Life is really great right now. Like, really great.
I deserve a little bit (or a lot of) goodness right about now. The last three years were rough for me. I was hospitalized for mania every Spring for the last three years. Yup. You read that right. Three hospital stays in three years. However, it's even worse than it sounds. Because after the hospital stay is the recovery window, which can last months to years. For instance, I was hospitalized for 10 days in March 2015. I didn't feel like my whole self until August 2015.
But I made it through this past March with no manic episode! I just gotta get through April and May.
As I said, life is great right now. In the last two weeks I had four interviews for summer employment (like camps and enrichment programs for high school students). I didn't get one, still waiting to hear from the other three. Today I had an interview for my Fall internship for graduate school. It was at my first choice placement. Thankfully, the interview went well; just have to interview with the Director of the department I would be interning with. And graduate school is going well. One of my professors praised my midterm paper in front of the class and declared that I should be in a PhD program. He wants me to present my paper at a conference in the Fall at a college in Pennsylvania.
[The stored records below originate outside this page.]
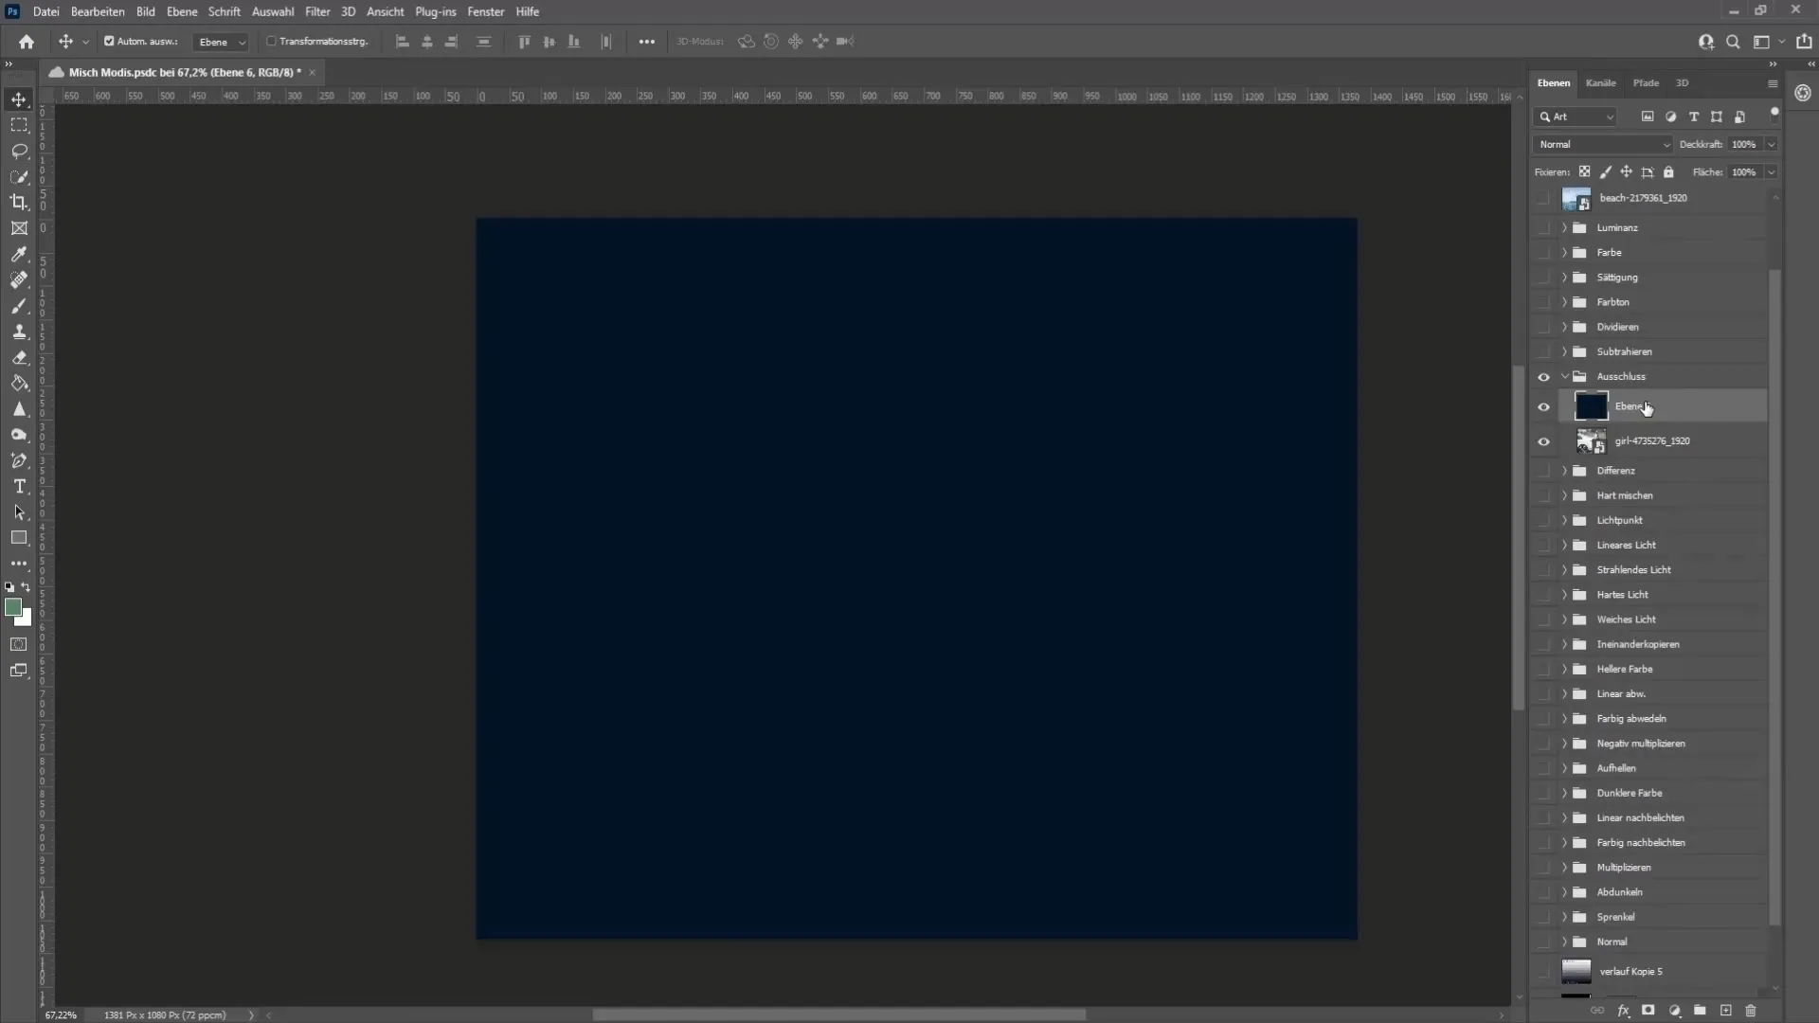The height and width of the screenshot is (1023, 1819).
Task: Switch to the Pfade tab
Action: (x=1646, y=82)
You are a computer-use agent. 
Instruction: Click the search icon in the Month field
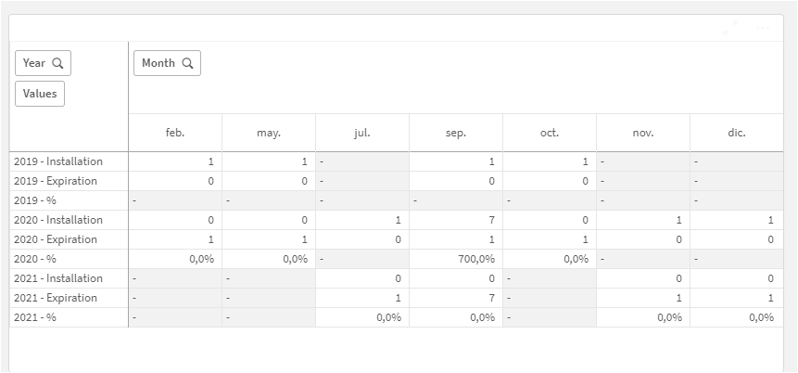[x=187, y=63]

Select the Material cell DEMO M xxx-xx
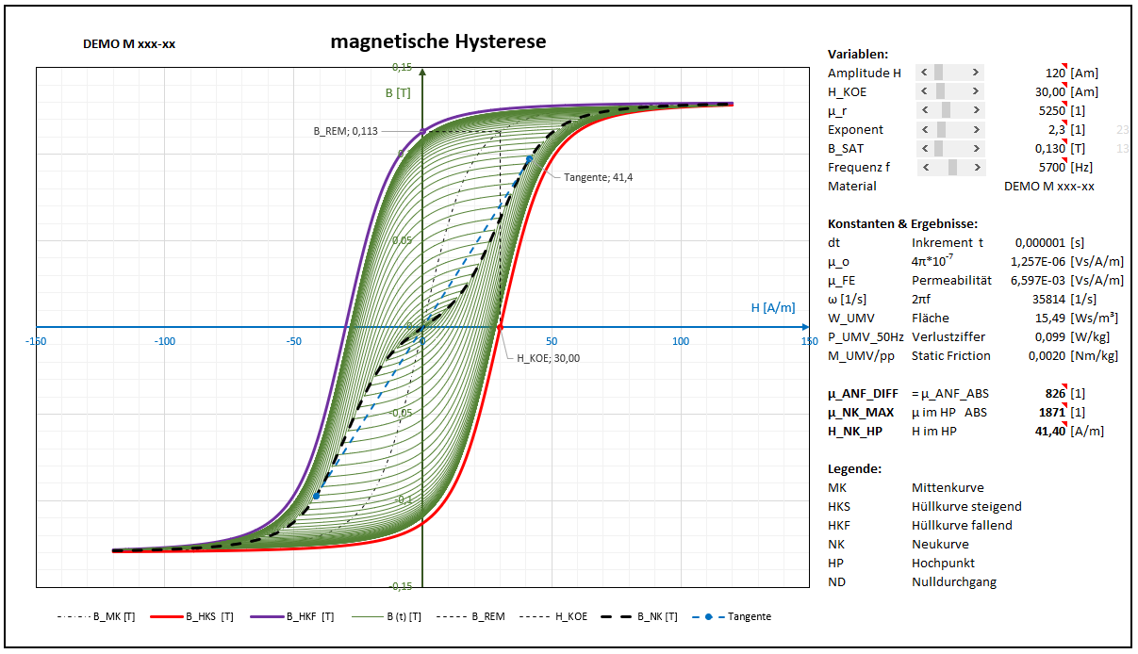click(1048, 186)
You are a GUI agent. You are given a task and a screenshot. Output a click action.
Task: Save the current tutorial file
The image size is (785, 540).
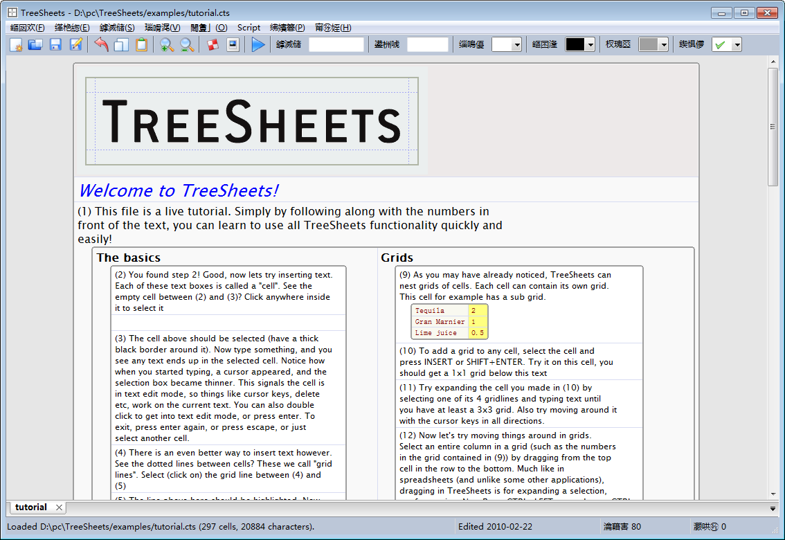55,44
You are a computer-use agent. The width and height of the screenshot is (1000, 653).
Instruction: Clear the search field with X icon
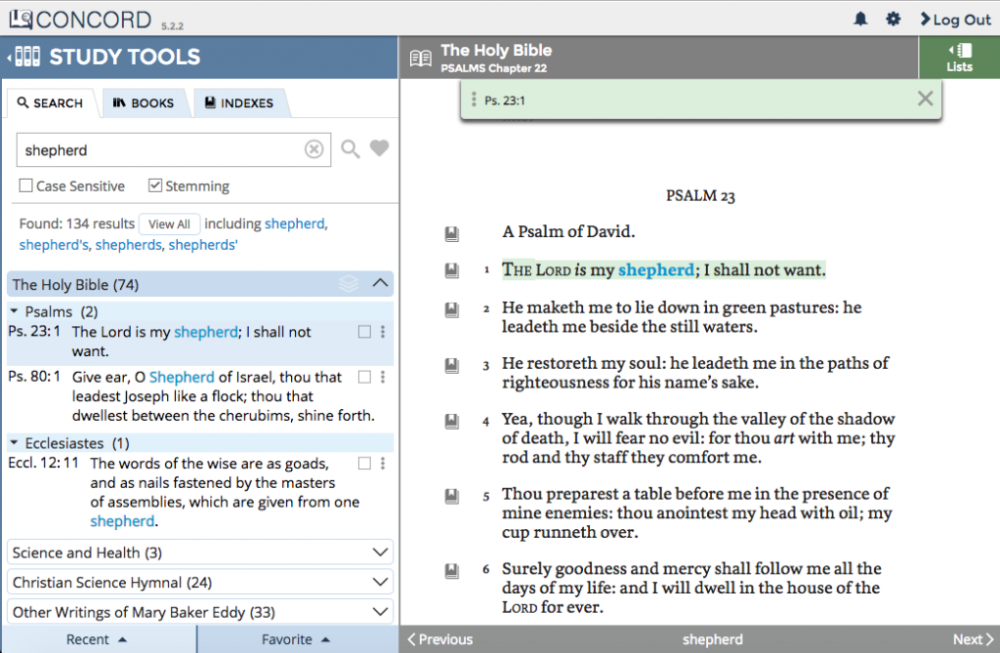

More importantly, life is going great without the mania. In the past, the mania has given me energy, creativity, and productivity. But I don't need it to be energetic, creative, or productive.
As much as I am pleased to have survived March, I am also not ignorant of my recent track record regarding Spring. So if the mania makes a return, I will deal with it as I have the previous four times. I can't change my disorder, but I can learn to live with it, when I'm in crisis and when I'm in recovery.